特性理解に基づいて、自分ならではのキャリアを実現

——キズキビジネスカレッジでは、どのようなことが学べるのでしょうか。

長谷川 Webマーケティングや会計、英会話、プログラミングといった、一般的なビジネススクールで教わるようなカリキュラムを提供しています。「特性を理解してキャリアを選択できるようにすること」を実現するため、バリエーションが豊かな講座に参加してもらい、ご自身の得意不得意や興味関心を探っていきます。

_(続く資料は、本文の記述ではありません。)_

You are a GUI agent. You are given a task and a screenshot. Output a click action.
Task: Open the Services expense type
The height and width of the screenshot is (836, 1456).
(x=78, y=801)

【キズキビジネスカレッジで提供している講座(一部)】
 ・会計初級、上級
 ・デジタルマーケティング
 ・Excel初級、上級
 ・英会話
 ・Webデザイン
 ・動画編集
 ・情報セキュリティ
 ・エシカルハッカー
 ・Webライティング
 ・TOEIC対策コース


また、発達障害がある人ならではの困りごとに対応した講座も用意しています。中でも重きをおいているのが「自己理解講座」です。最近では、プログラミング特化やデザイン特化などの就労移行支援施設もできつつあり、「発達障害の人はプログラミングが得意」などの固定概念が形成されているように感じています。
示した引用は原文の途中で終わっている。